> _YOUR TASK_: Reproduce the following data line for line, without altering anything.

# ITEMS start

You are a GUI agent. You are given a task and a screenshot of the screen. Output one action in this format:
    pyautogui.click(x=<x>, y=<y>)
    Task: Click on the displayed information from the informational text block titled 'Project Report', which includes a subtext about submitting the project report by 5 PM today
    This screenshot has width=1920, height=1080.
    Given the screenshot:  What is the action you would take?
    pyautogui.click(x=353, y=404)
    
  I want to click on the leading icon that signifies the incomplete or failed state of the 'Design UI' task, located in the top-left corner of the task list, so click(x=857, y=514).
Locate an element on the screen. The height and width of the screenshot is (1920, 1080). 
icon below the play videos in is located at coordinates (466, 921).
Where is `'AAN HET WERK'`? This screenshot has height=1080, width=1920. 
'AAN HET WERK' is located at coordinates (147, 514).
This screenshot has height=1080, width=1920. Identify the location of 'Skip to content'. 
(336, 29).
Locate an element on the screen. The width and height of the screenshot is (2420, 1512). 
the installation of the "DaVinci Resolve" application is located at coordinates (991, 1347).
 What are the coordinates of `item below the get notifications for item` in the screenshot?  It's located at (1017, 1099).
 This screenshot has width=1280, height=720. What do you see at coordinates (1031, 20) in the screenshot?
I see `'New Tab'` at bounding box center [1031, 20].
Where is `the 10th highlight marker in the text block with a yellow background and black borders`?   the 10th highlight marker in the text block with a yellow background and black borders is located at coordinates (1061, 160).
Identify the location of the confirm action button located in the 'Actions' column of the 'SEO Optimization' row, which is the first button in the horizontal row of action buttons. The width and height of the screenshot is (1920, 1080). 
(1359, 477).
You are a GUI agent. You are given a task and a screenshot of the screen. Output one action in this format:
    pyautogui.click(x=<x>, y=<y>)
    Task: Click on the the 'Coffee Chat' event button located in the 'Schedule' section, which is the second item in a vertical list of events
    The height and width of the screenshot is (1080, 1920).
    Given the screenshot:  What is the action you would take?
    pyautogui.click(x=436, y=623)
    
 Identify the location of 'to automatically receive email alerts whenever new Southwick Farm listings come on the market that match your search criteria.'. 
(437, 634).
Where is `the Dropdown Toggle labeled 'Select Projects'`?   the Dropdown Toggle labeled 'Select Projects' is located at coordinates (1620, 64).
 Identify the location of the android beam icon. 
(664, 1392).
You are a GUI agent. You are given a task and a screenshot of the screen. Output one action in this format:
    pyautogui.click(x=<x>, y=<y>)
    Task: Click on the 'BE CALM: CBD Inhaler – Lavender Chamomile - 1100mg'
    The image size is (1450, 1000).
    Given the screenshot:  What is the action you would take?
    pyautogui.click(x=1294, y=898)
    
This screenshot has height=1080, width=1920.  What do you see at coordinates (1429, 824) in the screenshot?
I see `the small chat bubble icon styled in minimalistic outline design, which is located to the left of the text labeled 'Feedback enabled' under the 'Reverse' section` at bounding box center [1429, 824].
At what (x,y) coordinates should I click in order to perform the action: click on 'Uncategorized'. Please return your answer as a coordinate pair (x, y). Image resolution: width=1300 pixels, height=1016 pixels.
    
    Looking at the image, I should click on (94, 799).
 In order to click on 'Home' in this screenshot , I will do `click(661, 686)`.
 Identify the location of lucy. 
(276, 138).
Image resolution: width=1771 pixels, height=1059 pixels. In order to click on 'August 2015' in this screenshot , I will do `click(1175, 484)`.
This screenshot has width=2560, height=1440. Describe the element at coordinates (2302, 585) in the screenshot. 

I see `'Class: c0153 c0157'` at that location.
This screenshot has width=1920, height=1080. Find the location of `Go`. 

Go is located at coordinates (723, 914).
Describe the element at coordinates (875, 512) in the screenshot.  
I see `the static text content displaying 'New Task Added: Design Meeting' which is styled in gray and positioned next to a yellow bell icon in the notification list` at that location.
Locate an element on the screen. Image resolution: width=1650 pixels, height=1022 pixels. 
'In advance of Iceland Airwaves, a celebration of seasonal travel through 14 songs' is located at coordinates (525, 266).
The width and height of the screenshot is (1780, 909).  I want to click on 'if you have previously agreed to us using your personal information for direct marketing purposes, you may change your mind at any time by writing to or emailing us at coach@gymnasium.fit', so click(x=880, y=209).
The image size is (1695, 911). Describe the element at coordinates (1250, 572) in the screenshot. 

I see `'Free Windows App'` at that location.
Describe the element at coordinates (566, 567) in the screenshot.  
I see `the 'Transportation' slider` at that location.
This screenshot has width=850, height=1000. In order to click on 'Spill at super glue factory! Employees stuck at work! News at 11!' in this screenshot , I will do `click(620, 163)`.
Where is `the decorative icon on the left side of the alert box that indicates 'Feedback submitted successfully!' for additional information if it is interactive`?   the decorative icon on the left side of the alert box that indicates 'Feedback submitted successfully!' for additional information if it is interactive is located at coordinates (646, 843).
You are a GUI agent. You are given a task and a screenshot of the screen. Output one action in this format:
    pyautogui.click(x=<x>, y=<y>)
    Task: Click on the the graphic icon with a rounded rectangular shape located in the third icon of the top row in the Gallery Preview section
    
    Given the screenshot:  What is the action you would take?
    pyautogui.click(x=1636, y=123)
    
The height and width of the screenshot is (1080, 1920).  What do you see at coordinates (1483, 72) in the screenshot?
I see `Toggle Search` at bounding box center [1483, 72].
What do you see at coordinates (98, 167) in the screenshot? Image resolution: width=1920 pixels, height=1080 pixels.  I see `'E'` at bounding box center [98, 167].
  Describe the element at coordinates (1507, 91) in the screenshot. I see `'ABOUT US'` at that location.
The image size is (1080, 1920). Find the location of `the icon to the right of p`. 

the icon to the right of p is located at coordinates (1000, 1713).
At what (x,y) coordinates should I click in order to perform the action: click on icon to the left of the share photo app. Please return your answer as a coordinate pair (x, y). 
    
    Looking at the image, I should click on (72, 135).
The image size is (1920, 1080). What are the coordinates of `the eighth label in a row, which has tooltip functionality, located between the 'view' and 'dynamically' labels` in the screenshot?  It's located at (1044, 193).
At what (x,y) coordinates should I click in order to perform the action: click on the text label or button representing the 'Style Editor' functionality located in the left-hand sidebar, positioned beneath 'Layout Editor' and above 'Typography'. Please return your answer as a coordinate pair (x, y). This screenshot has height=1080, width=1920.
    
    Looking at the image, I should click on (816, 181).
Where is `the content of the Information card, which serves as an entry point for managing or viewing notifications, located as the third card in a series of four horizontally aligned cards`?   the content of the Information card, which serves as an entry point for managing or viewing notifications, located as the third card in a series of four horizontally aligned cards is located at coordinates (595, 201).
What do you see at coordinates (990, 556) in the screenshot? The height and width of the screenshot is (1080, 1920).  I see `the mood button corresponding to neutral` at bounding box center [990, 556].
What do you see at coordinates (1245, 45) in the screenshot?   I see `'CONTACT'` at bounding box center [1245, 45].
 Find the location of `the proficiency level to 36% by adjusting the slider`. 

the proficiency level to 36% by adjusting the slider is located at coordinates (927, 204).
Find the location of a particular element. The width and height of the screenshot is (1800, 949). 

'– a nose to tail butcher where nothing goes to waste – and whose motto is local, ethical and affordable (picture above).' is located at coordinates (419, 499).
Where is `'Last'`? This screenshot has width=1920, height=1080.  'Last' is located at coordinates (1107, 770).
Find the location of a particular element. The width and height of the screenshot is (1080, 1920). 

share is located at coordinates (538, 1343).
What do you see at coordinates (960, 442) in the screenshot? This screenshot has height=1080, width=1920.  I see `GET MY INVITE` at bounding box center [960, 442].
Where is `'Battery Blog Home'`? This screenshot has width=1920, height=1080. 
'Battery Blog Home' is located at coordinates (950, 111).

# ITEMS end

> _RESULT OF THE TASK_:
You are a GUI agent. You are given a task and a screenshot of the screen. Output one action in this format:
    pyautogui.click(x=<x>, y=<y>)
    Task: Click on the displayed information from the informational text block titled 'Project Report', which includes a subtext about submitting the project report by 5 PM today
    This screenshot has width=1920, height=1080.
    Given the screenshot:  What is the action you would take?
    pyautogui.click(x=353, y=404)
    
  I want to click on the leading icon that signifies the incomplete or failed state of the 'Design UI' task, located in the top-left corner of the task list, so click(x=857, y=514).
Locate an element on the screen. The height and width of the screenshot is (1920, 1080). 
icon below the play videos in is located at coordinates (466, 921).
Where is `'AAN HET WERK'`? This screenshot has height=1080, width=1920. 
'AAN HET WERK' is located at coordinates (147, 514).
This screenshot has height=1080, width=1920. Identify the location of 'Skip to content'. 
(336, 29).
Locate an element on the screen. The width and height of the screenshot is (2420, 1512). 
the installation of the "DaVinci Resolve" application is located at coordinates (991, 1347).
 What are the coordinates of `item below the get notifications for item` in the screenshot?  It's located at (1017, 1099).
 This screenshot has width=1280, height=720. What do you see at coordinates (1031, 20) in the screenshot?
I see `'New Tab'` at bounding box center [1031, 20].
Where is `the 10th highlight marker in the text block with a yellow background and black borders`?   the 10th highlight marker in the text block with a yellow background and black borders is located at coordinates (1061, 160).
Identify the location of the confirm action button located in the 'Actions' column of the 'SEO Optimization' row, which is the first button in the horizontal row of action buttons. The width and height of the screenshot is (1920, 1080). 
(1359, 477).
You are a GUI agent. You are given a task and a screenshot of the screen. Output one action in this format:
    pyautogui.click(x=<x>, y=<y>)
    Task: Click on the the 'Coffee Chat' event button located in the 'Schedule' section, which is the second item in a vertical list of events
    The height and width of the screenshot is (1080, 1920).
    Given the screenshot:  What is the action you would take?
    pyautogui.click(x=436, y=623)
    
 Identify the location of 'to automatically receive email alerts whenever new Southwick Farm listings come on the market that match your search criteria.'. 
(437, 634).
Where is `the Dropdown Toggle labeled 'Select Projects'`?   the Dropdown Toggle labeled 'Select Projects' is located at coordinates (1620, 64).
 Identify the location of the android beam icon. 
(664, 1392).
You are a GUI agent. You are given a task and a screenshot of the screen. Output one action in this format:
    pyautogui.click(x=<x>, y=<y>)
    Task: Click on the 'BE CALM: CBD Inhaler – Lavender Chamomile - 1100mg'
    The image size is (1450, 1000).
    Given the screenshot:  What is the action you would take?
    pyautogui.click(x=1294, y=898)
    
This screenshot has height=1080, width=1920.  What do you see at coordinates (1429, 824) in the screenshot?
I see `the small chat bubble icon styled in minimalistic outline design, which is located to the left of the text labeled 'Feedback enabled' under the 'Reverse' section` at bounding box center [1429, 824].
At what (x,y) coordinates should I click in order to perform the action: click on 'Uncategorized'. Please return your answer as a coordinate pair (x, y). Image resolution: width=1300 pixels, height=1016 pixels.
    
    Looking at the image, I should click on (94, 799).
 In order to click on 'Home' in this screenshot , I will do `click(661, 686)`.
 Identify the location of lucy. 
(276, 138).
Image resolution: width=1771 pixels, height=1059 pixels. In order to click on 'August 2015' in this screenshot , I will do `click(1175, 484)`.
This screenshot has width=2560, height=1440. Describe the element at coordinates (2302, 585) in the screenshot. 

I see `'Class: c0153 c0157'` at that location.
This screenshot has width=1920, height=1080. Find the location of `Go`. 

Go is located at coordinates (723, 914).
Describe the element at coordinates (875, 512) in the screenshot.  
I see `the static text content displaying 'New Task Added: Design Meeting' which is styled in gray and positioned next to a yellow bell icon in the notification list` at that location.
Locate an element on the screen. Image resolution: width=1650 pixels, height=1022 pixels. 
'In advance of Iceland Airwaves, a celebration of seasonal travel through 14 songs' is located at coordinates (525, 266).
The width and height of the screenshot is (1780, 909).  I want to click on 'if you have previously agreed to us using your personal information for direct marketing purposes, you may change your mind at any time by writing to or emailing us at coach@gymnasium.fit', so click(x=880, y=209).
The image size is (1695, 911). Describe the element at coordinates (1250, 572) in the screenshot. 

I see `'Free Windows App'` at that location.
Describe the element at coordinates (566, 567) in the screenshot.  
I see `the 'Transportation' slider` at that location.
This screenshot has width=850, height=1000. In order to click on 'Spill at super glue factory! Employees stuck at work! News at 11!' in this screenshot , I will do `click(620, 163)`.
Where is `the decorative icon on the left side of the alert box that indicates 'Feedback submitted successfully!' for additional information if it is interactive`?   the decorative icon on the left side of the alert box that indicates 'Feedback submitted successfully!' for additional information if it is interactive is located at coordinates (646, 843).
You are a GUI agent. You are given a task and a screenshot of the screen. Output one action in this format:
    pyautogui.click(x=<x>, y=<y>)
    Task: Click on the the graphic icon with a rounded rectangular shape located in the third icon of the top row in the Gallery Preview section
    
    Given the screenshot:  What is the action you would take?
    pyautogui.click(x=1636, y=123)
    
The height and width of the screenshot is (1080, 1920).  What do you see at coordinates (1483, 72) in the screenshot?
I see `Toggle Search` at bounding box center [1483, 72].
What do you see at coordinates (98, 167) in the screenshot? Image resolution: width=1920 pixels, height=1080 pixels.  I see `'E'` at bounding box center [98, 167].
  Describe the element at coordinates (1507, 91) in the screenshot. I see `'ABOUT US'` at that location.
The image size is (1080, 1920). Find the location of `the icon to the right of p`. 

the icon to the right of p is located at coordinates (1000, 1713).
At what (x,y) coordinates should I click in order to perform the action: click on icon to the left of the share photo app. Please return your answer as a coordinate pair (x, y). 
    
    Looking at the image, I should click on (72, 135).
The image size is (1920, 1080). What are the coordinates of `the eighth label in a row, which has tooltip functionality, located between the 'view' and 'dynamically' labels` in the screenshot?  It's located at (1044, 193).
At what (x,y) coordinates should I click in order to perform the action: click on the text label or button representing the 'Style Editor' functionality located in the left-hand sidebar, positioned beneath 'Layout Editor' and above 'Typography'. Please return your answer as a coordinate pair (x, y). This screenshot has height=1080, width=1920.
    
    Looking at the image, I should click on (816, 181).
Where is `the content of the Information card, which serves as an entry point for managing or viewing notifications, located as the third card in a series of four horizontally aligned cards`?   the content of the Information card, which serves as an entry point for managing or viewing notifications, located as the third card in a series of four horizontally aligned cards is located at coordinates (595, 201).
What do you see at coordinates (990, 556) in the screenshot? The height and width of the screenshot is (1080, 1920).  I see `the mood button corresponding to neutral` at bounding box center [990, 556].
What do you see at coordinates (1245, 45) in the screenshot?   I see `'CONTACT'` at bounding box center [1245, 45].
 Find the location of `the proficiency level to 36% by adjusting the slider`. 

the proficiency level to 36% by adjusting the slider is located at coordinates (927, 204).
Find the location of a particular element. The width and height of the screenshot is (1800, 949). 

'– a nose to tail butcher where nothing goes to waste – and whose motto is local, ethical and affordable (picture above).' is located at coordinates (419, 499).
Where is `'Last'`? This screenshot has width=1920, height=1080.  'Last' is located at coordinates (1107, 770).
Find the location of a particular element. The width and height of the screenshot is (1080, 1920). 

share is located at coordinates (538, 1343).
What do you see at coordinates (960, 442) in the screenshot? This screenshot has height=1080, width=1920.  I see `GET MY INVITE` at bounding box center [960, 442].
Where is `'Battery Blog Home'`? This screenshot has width=1920, height=1080. 
'Battery Blog Home' is located at coordinates (950, 111).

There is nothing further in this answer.